Slicer4:Extensions
This page is a place holder right now and will be populated eventually.
Introduction
- 3D Slicer now supports plug-ins which we call extensions. Extensions are available from an extension server. This allows end-users to select the extensions useful to them, without having to download the entire extension archive.
- The process of creating an extension is as follows:
- create a module (command line, scripted or loadable)
- make sure that it compiles on all supported platforms
- create an s3ext file pointing to the source code
- talk to the slicer team to integrate it into the nightly build process.
- We are using NITRC as the primary repository for contributed extensions, however any subversion or cvs repository can be used. As a general rule, the slicer team does not test the extensions.
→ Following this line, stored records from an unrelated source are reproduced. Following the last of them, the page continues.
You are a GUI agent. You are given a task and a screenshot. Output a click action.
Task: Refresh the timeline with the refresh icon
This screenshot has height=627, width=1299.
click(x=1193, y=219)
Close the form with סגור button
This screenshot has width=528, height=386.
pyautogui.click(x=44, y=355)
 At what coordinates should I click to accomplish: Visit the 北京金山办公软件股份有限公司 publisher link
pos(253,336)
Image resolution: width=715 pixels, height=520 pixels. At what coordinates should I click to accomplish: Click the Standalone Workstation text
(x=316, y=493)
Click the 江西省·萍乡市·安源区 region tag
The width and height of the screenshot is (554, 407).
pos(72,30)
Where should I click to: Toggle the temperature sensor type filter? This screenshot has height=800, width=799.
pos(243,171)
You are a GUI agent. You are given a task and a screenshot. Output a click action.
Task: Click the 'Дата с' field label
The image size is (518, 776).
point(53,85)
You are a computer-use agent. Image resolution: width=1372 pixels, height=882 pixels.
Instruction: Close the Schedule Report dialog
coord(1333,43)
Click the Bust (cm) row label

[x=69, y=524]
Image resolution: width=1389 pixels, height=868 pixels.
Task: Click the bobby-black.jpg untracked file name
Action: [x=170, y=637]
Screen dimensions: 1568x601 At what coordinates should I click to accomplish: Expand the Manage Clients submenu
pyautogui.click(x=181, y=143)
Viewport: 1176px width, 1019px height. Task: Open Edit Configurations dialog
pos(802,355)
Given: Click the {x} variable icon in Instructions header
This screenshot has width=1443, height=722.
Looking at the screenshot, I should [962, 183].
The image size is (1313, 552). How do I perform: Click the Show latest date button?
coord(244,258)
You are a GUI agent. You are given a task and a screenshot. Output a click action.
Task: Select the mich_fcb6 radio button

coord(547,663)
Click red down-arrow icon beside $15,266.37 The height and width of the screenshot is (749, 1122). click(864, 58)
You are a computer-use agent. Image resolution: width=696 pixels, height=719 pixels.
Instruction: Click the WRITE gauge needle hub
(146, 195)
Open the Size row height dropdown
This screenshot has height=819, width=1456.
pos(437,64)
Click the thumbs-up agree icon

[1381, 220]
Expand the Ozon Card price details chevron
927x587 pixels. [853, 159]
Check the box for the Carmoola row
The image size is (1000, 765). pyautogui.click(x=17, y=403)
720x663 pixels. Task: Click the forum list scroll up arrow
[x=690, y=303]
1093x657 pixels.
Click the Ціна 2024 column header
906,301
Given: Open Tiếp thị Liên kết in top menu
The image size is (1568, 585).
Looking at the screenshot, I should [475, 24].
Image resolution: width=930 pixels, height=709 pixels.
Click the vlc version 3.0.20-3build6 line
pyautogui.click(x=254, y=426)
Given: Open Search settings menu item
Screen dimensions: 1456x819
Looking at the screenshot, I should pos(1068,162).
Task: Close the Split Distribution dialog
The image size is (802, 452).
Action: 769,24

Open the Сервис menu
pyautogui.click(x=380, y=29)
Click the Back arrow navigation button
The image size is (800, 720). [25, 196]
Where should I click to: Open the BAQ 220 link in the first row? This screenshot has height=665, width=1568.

Use them at your own risk.
- Look at the Associations section of the slicer project page on NITRC for other software that can be used to extend slicer. here to see a listing of Slicer 3 extensions on NITRC.
- Extensions are compiled as part of the nightly build. In order to have your extension compiled nightly and made available to end users, please contact the Slicer team (provide a .s3ext file as described below).
- In order to start your own extension, you can look at the sources for these examples and copy one that looks similar:
http://viewvc.slicer.org/viewcvs.cgi/trunk/Extensions/
- Several example modules are hosted on the nitrc.org site and can be used as a template. These include the major types of loadable and scripted modules.
- Here is a link to user documentation on extensions.
This work was sponsored in part by the collaboration between NA-MIC and NITRC.
Module Types
The following types of modules are available:
- command line modules - executables that follow the Slicer Execution Model
- scripted modules - Tcl or Python scripts that implement the callbacks of the Module GUI API or the Slicer Execution Model
- loadable modules - shared libraries that implement the Module GUI API and can call/extend the C++ API directly (can provide subclasses of vtk/itk/kwwidgets/MRML/slicer code and other libraries).
All three module types are dynamically discovered by slicer at run time.
See Jim Miller's presentation from the NA-MIC 2010 All Hands Meeting and Steve Pieper's presentation from the 2010 Summer Project Week.
For generic module templates, see the examples on nitrc.org. For a fully fleshed out working example, see the Vascular Modeling Toolkit (vtmk) project which includes a loadable module of vtk/itk code along with several python scripted modules that implement the kwwidgets-based user interface.